# Exercise description:
Please reproduce every record, keeping each one exactly as written.

········

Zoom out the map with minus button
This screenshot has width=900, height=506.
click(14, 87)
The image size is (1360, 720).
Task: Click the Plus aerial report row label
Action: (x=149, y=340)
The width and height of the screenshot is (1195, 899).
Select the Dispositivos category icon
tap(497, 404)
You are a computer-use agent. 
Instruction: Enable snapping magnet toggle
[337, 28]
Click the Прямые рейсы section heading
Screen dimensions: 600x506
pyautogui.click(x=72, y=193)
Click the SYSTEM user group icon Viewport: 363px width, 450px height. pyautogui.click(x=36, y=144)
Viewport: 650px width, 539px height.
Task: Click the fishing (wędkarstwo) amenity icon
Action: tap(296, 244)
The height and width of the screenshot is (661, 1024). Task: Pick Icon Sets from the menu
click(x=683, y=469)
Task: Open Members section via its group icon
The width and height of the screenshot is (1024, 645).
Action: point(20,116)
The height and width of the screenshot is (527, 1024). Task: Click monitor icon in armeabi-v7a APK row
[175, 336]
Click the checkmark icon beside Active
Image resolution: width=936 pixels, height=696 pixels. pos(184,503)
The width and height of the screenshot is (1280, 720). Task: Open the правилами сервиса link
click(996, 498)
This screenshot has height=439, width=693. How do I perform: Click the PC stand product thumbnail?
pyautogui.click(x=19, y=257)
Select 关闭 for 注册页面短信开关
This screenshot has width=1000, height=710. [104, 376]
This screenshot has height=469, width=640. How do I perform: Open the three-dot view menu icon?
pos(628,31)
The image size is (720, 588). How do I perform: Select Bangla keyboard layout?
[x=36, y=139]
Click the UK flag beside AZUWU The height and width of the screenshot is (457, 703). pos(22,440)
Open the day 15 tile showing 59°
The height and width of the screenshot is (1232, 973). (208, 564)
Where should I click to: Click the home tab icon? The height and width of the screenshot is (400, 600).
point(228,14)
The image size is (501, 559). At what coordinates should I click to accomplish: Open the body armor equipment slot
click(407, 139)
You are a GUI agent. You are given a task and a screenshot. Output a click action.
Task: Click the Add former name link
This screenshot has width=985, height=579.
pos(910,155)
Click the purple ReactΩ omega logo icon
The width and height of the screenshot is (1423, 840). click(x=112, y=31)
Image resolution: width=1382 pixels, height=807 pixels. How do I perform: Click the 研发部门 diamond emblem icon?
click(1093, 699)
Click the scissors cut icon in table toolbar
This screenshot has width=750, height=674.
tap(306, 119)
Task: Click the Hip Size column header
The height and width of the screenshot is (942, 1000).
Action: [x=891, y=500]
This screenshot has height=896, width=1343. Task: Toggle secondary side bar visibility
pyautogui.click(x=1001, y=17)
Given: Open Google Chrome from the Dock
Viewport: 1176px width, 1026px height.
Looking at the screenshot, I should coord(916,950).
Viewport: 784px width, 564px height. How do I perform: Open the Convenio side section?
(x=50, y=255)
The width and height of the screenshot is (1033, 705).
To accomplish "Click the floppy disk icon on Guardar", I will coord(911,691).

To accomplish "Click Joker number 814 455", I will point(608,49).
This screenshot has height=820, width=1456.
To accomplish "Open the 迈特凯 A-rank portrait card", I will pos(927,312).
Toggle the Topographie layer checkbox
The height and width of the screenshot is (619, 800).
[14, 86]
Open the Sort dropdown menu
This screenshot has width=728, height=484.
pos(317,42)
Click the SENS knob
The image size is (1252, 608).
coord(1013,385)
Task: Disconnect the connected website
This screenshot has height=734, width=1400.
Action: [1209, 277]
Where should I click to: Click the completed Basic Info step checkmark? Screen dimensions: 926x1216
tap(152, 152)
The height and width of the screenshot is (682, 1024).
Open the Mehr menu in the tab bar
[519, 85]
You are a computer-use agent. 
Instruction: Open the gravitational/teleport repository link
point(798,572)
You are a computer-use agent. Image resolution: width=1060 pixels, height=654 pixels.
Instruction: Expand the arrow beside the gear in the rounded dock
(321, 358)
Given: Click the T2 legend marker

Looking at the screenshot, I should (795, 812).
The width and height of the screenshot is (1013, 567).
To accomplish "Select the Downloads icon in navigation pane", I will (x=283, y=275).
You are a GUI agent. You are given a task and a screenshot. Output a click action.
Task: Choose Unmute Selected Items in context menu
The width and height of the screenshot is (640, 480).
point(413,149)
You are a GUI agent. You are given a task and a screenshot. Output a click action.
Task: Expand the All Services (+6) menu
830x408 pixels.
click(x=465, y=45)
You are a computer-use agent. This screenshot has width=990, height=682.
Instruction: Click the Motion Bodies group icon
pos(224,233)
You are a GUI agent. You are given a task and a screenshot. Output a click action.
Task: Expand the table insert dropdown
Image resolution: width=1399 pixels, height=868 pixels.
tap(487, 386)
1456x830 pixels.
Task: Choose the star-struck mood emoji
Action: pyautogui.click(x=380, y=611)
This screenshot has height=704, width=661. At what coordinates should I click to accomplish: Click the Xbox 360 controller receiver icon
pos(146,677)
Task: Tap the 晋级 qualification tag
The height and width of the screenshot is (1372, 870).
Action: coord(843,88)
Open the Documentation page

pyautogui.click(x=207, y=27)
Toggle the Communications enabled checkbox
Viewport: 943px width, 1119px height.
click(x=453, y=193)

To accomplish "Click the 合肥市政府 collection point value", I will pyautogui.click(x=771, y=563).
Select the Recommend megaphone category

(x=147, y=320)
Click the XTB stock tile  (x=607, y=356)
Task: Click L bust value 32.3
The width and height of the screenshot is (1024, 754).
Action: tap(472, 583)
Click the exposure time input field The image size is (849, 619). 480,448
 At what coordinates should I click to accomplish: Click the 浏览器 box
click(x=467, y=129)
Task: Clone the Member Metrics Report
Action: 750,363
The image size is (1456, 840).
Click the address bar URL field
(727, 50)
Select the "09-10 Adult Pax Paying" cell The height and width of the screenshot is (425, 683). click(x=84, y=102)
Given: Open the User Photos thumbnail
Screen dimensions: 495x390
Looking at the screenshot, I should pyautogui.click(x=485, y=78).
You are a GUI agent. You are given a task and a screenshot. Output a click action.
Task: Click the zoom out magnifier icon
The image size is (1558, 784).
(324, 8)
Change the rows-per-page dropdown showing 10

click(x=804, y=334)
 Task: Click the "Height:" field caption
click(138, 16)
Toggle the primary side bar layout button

········

# Solution to this task:
Zoom out the map with minus button
This screenshot has width=900, height=506.
click(14, 87)
The image size is (1360, 720).
Task: Click the Plus aerial report row label
Action: (x=149, y=340)
The width and height of the screenshot is (1195, 899).
Select the Dispositivos category icon
tap(497, 404)
You are a computer-use agent. 
Instruction: Enable snapping magnet toggle
[337, 28]
Click the Прямые рейсы section heading
Screen dimensions: 600x506
pyautogui.click(x=72, y=193)
Click the SYSTEM user group icon Viewport: 363px width, 450px height. pyautogui.click(x=36, y=144)
Viewport: 650px width, 539px height.
Task: Click the fishing (wędkarstwo) amenity icon
Action: tap(296, 244)
The height and width of the screenshot is (661, 1024). Task: Pick Icon Sets from the menu
click(x=683, y=469)
Task: Open Members section via its group icon
The width and height of the screenshot is (1024, 645).
Action: point(20,116)
The height and width of the screenshot is (527, 1024). Task: Click monitor icon in armeabi-v7a APK row
[175, 336]
Click the checkmark icon beside Active
Image resolution: width=936 pixels, height=696 pixels. pos(184,503)
The width and height of the screenshot is (1280, 720). Task: Open the правилами сервиса link
click(996, 498)
This screenshot has height=439, width=693. How do I perform: Click the PC stand product thumbnail?
pyautogui.click(x=19, y=257)
Select 关闭 for 注册页面短信开关
This screenshot has width=1000, height=710. [104, 376]
This screenshot has height=469, width=640. How do I perform: Open the three-dot view menu icon?
pos(628,31)
The image size is (720, 588). How do I perform: Select Bangla keyboard layout?
[x=36, y=139]
Click the UK flag beside AZUWU The height and width of the screenshot is (457, 703). pos(22,440)
Open the day 15 tile showing 59°
The height and width of the screenshot is (1232, 973). (208, 564)
Where should I click to: Click the home tab icon? The height and width of the screenshot is (400, 600).
point(228,14)
The image size is (501, 559). At what coordinates should I click to accomplish: Open the body armor equipment slot
click(407, 139)
You are a GUI agent. You are given a task and a screenshot. Output a click action.
Task: Click the Add former name link
This screenshot has width=985, height=579.
pos(910,155)
Click the purple ReactΩ omega logo icon
The width and height of the screenshot is (1423, 840). click(x=112, y=31)
Image resolution: width=1382 pixels, height=807 pixels. How do I perform: Click the 研发部门 diamond emblem icon?
click(1093, 699)
Click the scissors cut icon in table toolbar
This screenshot has width=750, height=674.
tap(306, 119)
Task: Click the Hip Size column header
The height and width of the screenshot is (942, 1000).
Action: [x=891, y=500]
This screenshot has height=896, width=1343. Task: Toggle secondary side bar visibility
pyautogui.click(x=1001, y=17)
Given: Open Google Chrome from the Dock
Viewport: 1176px width, 1026px height.
Looking at the screenshot, I should coord(916,950).
Viewport: 784px width, 564px height. How do I perform: Open the Convenio side section?
(x=50, y=255)
The width and height of the screenshot is (1033, 705).
To accomplish "Click the floppy disk icon on Guardar", I will coord(911,691).

To accomplish "Click Joker number 814 455", I will point(608,49).
This screenshot has height=820, width=1456.
To accomplish "Open the 迈特凯 A-rank portrait card", I will pos(927,312).
Toggle the Topographie layer checkbox
The height and width of the screenshot is (619, 800).
[14, 86]
Open the Sort dropdown menu
This screenshot has width=728, height=484.
pos(317,42)
Click the SENS knob
The image size is (1252, 608).
coord(1013,385)
Task: Disconnect the connected website
This screenshot has height=734, width=1400.
Action: [1209, 277]
Where should I click to: Click the completed Basic Info step checkmark? Screen dimensions: 926x1216
tap(152, 152)
The height and width of the screenshot is (682, 1024).
Open the Mehr menu in the tab bar
[519, 85]
You are a computer-use agent. 
Instruction: Open the gravitational/teleport repository link
point(798,572)
You are a computer-use agent. Image resolution: width=1060 pixels, height=654 pixels.
Instruction: Expand the arrow beside the gear in the rounded dock
(321, 358)
Given: Click the T2 legend marker

Looking at the screenshot, I should (795, 812).
The width and height of the screenshot is (1013, 567).
To accomplish "Select the Downloads icon in navigation pane", I will (x=283, y=275).
You are a GUI agent. You are given a task and a screenshot. Output a click action.
Task: Choose Unmute Selected Items in context menu
The width and height of the screenshot is (640, 480).
point(413,149)
You are a GUI agent. You are given a task and a screenshot. Output a click action.
Task: Expand the All Services (+6) menu
830x408 pixels.
click(x=465, y=45)
You are a computer-use agent. This screenshot has width=990, height=682.
Instruction: Click the Motion Bodies group icon
pos(224,233)
You are a GUI agent. You are given a task and a screenshot. Output a click action.
Task: Expand the table insert dropdown
Image resolution: width=1399 pixels, height=868 pixels.
tap(487, 386)
1456x830 pixels.
Task: Choose the star-struck mood emoji
Action: pyautogui.click(x=380, y=611)
This screenshot has height=704, width=661. At what coordinates should I click to accomplish: Click the Xbox 360 controller receiver icon
pos(146,677)
Task: Tap the 晋级 qualification tag
The height and width of the screenshot is (1372, 870).
Action: coord(843,88)
Open the Documentation page

pyautogui.click(x=207, y=27)
Toggle the Communications enabled checkbox
Viewport: 943px width, 1119px height.
click(x=453, y=193)

To accomplish "Click the 合肥市政府 collection point value", I will pyautogui.click(x=771, y=563).
Select the Recommend megaphone category

(x=147, y=320)
Click the XTB stock tile  (x=607, y=356)
Task: Click L bust value 32.3
The width and height of the screenshot is (1024, 754).
Action: tap(472, 583)
Click the exposure time input field The image size is (849, 619). 480,448
 At what coordinates should I click to accomplish: Click the 浏览器 box
click(x=467, y=129)
Task: Clone the Member Metrics Report
Action: 750,363
The image size is (1456, 840).
Click the address bar URL field
(727, 50)
Select the "09-10 Adult Pax Paying" cell The height and width of the screenshot is (425, 683). click(x=84, y=102)
Given: Open the User Photos thumbnail
Screen dimensions: 495x390
Looking at the screenshot, I should pyautogui.click(x=485, y=78).
You are a GUI agent. You are given a task and a screenshot. Output a click action.
Task: Click the zoom out magnifier icon
The image size is (1558, 784).
(324, 8)
Change the rows-per-page dropdown showing 10

click(x=804, y=334)
 Task: Click the "Height:" field caption
click(138, 16)
Toggle the primary side bar layout button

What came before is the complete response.